The week-to-week business of the paper was to report the various machinations of the industry, which it did so with some gusto.

– In 1895, there were reports that balloonists and parachutists were becoming a nuisance to farming – "They have no respect for crops or fences," the editorial thundered.

– The end of the horse cometh. In 1896, students of the Glasgow Technical College travelled to Edinburgh to see first hand the demonstration of a steam plough at work on John Dobbie's Compend Farm, at Millerhill. The plough was drawn by the Robey traction engine of 16hp and weighing a colossal 11 tonnes.

– Early in 1897, the Scottish National Fatstock Club was formed and John Gilmour, of Montrave, in Fife, was voted in as its first chairman. A few years later, in 1905, Sir John – as he had become – was also made president of the newly formed Scottish Agricultural Organisation Society – which aimed to 'formulate a scheme for extending the benefits of co-operation to Scottish agriculturalists'.

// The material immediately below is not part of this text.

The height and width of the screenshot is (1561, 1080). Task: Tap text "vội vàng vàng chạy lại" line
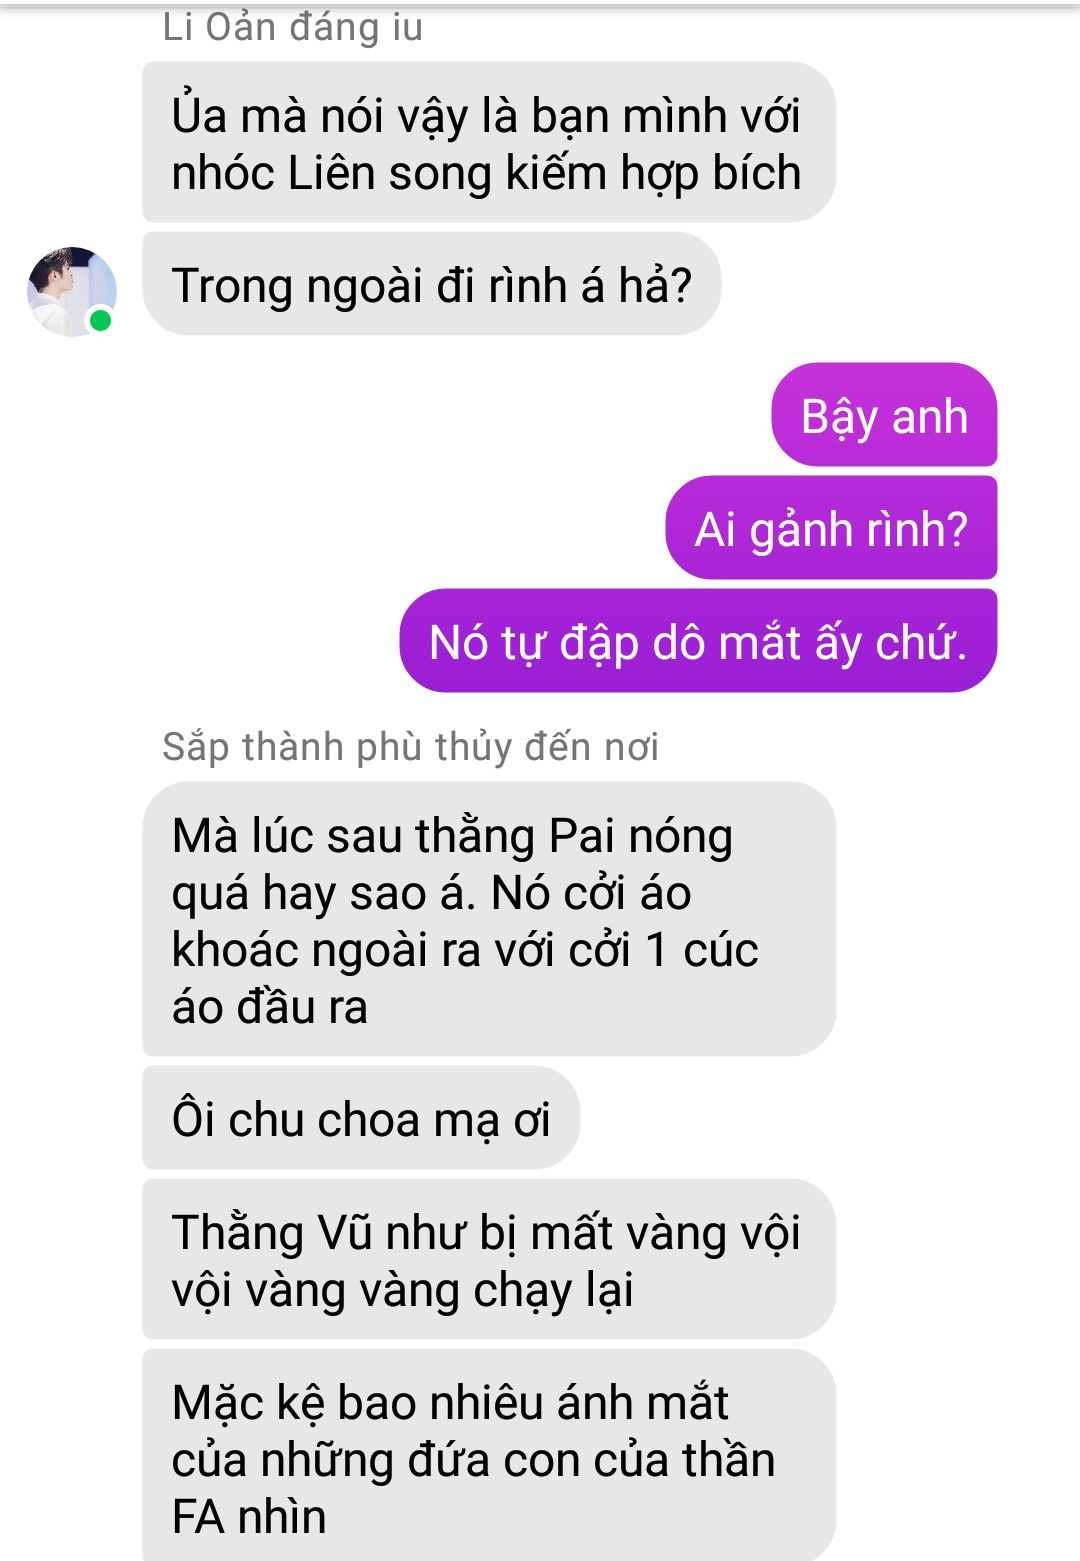pyautogui.click(x=402, y=1290)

– A year later, 1898, though, the very existence of what the SNFC was tasked to do, ie set up a national fatstock show, was queried when it was reported that 'there were too many agricultural shows.' We reported on an 'excessive' number of shows – 307 in England; 180 in Scotland and 13 in Ireland – which 'absorbed valuable time and energy that might better be spent on ordinary farming operations with more certainty of profit'. It was ever thus!

– One of the 'big' stories of 1899 was the fact that the West of Scotland Agricultural College was opened and kitted out throughout the year, with Professor Wright at the helm.